Comparés aux malades ayant reçu un placebo, les patients traités avec le remdesivir, un médicament jamais approuvé contre aucune maladie, se sont rétablis en 11 jours (durée médiane) au lieu de 15 jours, a détaillé un communiqué des NIH, évoquant une fiabilité statistique très élevée.

En revanche, les résultats préliminaires ne montrent pas si le médicament permet de sauver des vies. La mortalité du groupe de patients traités par remdesivir était de 8 %, contre 11,6 % dans le groupe témoin ; une différence trop faible pour exclure que ce soit le fruit du hasard.
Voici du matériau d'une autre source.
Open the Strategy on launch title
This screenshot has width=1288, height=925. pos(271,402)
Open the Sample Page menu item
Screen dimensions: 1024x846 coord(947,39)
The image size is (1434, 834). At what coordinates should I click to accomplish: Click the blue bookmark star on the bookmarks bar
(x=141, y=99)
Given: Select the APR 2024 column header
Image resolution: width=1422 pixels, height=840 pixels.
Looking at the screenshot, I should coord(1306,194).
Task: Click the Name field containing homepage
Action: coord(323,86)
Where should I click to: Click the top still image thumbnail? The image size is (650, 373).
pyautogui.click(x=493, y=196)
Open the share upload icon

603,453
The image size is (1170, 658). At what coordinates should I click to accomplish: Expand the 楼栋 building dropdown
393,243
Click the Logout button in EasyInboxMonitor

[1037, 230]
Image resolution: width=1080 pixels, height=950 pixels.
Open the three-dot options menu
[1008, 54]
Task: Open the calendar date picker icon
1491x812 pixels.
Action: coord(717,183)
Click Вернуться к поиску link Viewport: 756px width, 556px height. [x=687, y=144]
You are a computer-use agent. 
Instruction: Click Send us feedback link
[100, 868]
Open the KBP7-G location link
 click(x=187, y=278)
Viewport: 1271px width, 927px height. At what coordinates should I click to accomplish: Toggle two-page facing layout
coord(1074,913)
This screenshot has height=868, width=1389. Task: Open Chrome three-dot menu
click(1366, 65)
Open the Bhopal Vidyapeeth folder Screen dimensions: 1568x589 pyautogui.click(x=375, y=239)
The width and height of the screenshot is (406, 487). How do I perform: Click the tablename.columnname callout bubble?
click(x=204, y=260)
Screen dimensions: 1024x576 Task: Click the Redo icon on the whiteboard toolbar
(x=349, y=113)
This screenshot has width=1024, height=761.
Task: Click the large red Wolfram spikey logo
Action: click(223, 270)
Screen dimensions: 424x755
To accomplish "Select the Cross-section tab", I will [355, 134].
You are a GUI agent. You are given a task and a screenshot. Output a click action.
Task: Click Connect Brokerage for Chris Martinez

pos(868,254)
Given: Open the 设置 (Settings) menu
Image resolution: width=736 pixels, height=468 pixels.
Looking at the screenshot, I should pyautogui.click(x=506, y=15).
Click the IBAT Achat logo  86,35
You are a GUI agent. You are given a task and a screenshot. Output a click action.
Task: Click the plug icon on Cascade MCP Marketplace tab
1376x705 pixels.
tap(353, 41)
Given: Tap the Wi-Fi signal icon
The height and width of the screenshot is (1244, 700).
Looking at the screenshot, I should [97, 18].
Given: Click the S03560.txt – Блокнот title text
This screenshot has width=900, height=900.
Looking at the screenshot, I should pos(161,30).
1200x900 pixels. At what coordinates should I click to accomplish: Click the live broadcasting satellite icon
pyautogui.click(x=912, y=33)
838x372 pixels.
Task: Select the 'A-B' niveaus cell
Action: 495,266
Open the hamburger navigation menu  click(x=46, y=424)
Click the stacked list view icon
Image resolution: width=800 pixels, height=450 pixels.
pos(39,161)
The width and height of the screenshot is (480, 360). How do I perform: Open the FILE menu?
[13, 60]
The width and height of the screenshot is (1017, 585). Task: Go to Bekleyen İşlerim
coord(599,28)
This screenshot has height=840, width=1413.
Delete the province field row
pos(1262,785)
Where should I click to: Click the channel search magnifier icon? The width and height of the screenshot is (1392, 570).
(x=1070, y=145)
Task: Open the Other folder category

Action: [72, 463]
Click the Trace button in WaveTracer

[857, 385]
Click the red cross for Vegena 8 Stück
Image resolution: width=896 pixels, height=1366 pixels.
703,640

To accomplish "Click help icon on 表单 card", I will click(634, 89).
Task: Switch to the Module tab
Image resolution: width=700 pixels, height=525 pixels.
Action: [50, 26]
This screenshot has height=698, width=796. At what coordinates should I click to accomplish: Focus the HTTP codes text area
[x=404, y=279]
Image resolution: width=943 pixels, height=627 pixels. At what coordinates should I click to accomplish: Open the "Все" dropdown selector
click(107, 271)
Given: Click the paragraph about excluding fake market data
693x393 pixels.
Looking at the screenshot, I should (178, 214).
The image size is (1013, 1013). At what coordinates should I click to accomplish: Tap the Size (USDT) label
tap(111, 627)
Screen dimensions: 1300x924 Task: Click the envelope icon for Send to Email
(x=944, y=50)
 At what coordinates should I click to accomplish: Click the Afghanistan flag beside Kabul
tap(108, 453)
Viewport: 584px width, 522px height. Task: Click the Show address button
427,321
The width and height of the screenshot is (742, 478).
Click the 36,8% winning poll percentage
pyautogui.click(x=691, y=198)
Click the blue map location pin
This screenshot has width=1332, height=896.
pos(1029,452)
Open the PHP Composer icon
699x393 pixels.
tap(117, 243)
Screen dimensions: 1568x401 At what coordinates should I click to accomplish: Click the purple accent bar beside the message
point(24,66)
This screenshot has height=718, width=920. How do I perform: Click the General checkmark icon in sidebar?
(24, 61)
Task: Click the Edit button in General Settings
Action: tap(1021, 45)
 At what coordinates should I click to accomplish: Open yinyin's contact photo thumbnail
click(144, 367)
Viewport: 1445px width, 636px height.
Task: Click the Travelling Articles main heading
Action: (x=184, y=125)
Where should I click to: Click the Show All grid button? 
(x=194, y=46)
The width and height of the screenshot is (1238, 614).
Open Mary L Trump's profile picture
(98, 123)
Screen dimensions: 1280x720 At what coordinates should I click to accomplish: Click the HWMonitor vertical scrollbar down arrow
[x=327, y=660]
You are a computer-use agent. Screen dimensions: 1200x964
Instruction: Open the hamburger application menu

L’essai a inclus 1063 patients hospitalisés avec une forme avancée du Covid et des problèmes pulmonaires, sur 47 sites aux États-Unis et 21 autres en Europe et en Asie. Le traitement, par injection intraveineuse, durait 10 jours.

« Quand il y a des preuves nettes qu’un médicament fonctionne, nous avons une obligation éthique d’informer immédiatement les membres du groupe placebo », a ajouté Anthony Fauci.

Autres résultats attendus

Un essai clinique mondial distinct, sans placebo, mené par Gilead montre, selon la société mercredi, qu’un traitement de cinq jours est aussi efficace que 10 jours, ce qui permettrait de traiter plus de patients avec un stock donné, et de réduire le temps d’hospitalisation.  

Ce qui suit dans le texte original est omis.